Cientos de personas trabajaron entre los escombros durante todo el día y hasta la noche en un esfuerzo por encontrar y rescatar a los niños atrapados debajo. Los heridos y moribundos fueron transportados al Hospital Sparrow y al Hospital St. Lawrence en Lansing. Al final del día, el recuento fue: 38 niños y seis adultos muertos, y 58 heridos, algunos muy graves. Hasta ese momento, para todos, el tesorero de la junta escolar Andrew Kehoe era una víctima más.
“Los criminales se hacen, no nacen”
Hubo que esperar al día siguiente para saber la verdad. Después de trabajar durante todo el día entre las ruinas de la escuela, una dotación de bomberos se dirigió a la granja de Kehoe para combatir el fuego. Llegaron casi de noche y encontraron que quedaban apenas unos pequeños focos. Sabían que Andrew había muerto frente a la escuela y no se preocuparon por Nellie, a quien suponían internada en un hospital para tuberculosis. El sheriff decidió esperar hasta el día siguiente para ubicarla y darle la desgraciada noticia de la muerte de su esposo.

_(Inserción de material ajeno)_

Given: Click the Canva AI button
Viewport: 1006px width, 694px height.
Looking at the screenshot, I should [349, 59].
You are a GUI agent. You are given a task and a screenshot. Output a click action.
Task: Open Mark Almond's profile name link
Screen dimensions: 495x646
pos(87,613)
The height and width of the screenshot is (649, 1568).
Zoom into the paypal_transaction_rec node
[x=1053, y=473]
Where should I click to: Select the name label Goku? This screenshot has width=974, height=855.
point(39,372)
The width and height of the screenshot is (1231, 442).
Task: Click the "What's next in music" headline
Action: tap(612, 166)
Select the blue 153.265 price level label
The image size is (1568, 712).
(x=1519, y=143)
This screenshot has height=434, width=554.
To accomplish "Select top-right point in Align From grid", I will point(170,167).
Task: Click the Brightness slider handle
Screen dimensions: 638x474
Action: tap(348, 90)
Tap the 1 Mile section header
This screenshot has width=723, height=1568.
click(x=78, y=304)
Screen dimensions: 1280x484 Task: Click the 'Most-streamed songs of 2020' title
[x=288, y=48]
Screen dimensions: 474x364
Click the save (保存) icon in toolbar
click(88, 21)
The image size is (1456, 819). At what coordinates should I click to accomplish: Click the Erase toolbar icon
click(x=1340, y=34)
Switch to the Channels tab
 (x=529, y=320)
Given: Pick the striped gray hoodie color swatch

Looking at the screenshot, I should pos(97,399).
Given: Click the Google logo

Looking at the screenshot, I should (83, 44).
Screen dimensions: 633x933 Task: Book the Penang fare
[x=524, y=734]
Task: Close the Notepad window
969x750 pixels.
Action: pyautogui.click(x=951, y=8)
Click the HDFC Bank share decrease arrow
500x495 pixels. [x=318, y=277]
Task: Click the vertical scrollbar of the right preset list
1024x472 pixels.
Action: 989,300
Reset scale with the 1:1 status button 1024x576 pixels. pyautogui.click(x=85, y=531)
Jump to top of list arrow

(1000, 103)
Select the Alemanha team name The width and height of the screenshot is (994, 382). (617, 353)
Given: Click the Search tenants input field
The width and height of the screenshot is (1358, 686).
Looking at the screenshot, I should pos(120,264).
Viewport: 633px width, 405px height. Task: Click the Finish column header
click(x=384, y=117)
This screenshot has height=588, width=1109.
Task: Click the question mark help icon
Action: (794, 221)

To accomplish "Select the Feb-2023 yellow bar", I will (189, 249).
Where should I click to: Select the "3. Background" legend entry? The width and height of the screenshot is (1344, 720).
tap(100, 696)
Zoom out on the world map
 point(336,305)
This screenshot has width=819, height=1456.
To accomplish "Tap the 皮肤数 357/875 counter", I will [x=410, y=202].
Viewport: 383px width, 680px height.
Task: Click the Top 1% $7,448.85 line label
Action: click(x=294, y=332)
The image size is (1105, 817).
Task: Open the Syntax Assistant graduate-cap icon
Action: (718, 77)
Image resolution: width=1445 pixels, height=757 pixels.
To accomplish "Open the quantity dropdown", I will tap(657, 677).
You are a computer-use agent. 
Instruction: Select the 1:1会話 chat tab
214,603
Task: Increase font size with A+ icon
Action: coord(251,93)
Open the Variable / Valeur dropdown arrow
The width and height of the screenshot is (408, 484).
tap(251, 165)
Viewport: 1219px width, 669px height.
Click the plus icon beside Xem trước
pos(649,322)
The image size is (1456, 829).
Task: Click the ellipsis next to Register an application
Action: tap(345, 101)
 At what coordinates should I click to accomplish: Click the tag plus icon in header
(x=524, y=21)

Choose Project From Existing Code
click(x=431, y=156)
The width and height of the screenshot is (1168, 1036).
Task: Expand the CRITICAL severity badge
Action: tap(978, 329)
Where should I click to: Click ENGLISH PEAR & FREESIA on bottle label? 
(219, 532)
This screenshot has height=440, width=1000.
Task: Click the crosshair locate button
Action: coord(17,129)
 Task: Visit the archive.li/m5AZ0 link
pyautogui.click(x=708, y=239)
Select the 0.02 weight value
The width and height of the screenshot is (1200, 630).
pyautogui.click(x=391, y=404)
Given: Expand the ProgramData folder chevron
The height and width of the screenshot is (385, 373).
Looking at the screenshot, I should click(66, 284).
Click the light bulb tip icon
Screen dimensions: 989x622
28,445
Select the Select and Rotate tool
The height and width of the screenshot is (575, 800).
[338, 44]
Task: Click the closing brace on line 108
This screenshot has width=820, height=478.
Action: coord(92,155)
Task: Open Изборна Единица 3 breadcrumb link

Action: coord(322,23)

Pasó toda la mañana del 19 de mayo tratando de ubicar a Nellie, hasta que finalmente en un hospital le informaron que sí, que la señora había estado internada allí, pero que su esposo había pasado a buscarla tres días antes para llevarla a su casa, porque su salud estaba un poco mejor. Preocupado por la suerte de la mujer, el sheriff y un grupo de bomberos volvieron a la granja para buscarla. El día anterior no habían encontrado ningún cuerpo entre las ruinas de la casa, pero decidieron revisar con más profundidad. Finalmente encontraron el cuerpo carbonizado de Nellie en el gallinero, todavía sobre la carretilla en la que Andrew la había llevado hasta ahí después de matarla.
Cerca del lugar, a salvo del fuego, encontraron un letrero de madera atado con alambre a un poste. Decía: “Los criminales se hacen, no nacen”. Recién entonces el sheriff de Bath comenzó a sospechar de Andrew Kehoe como el autor del mayor atentado con explosivos contra una escuela perpetrado en los Estados Unidos.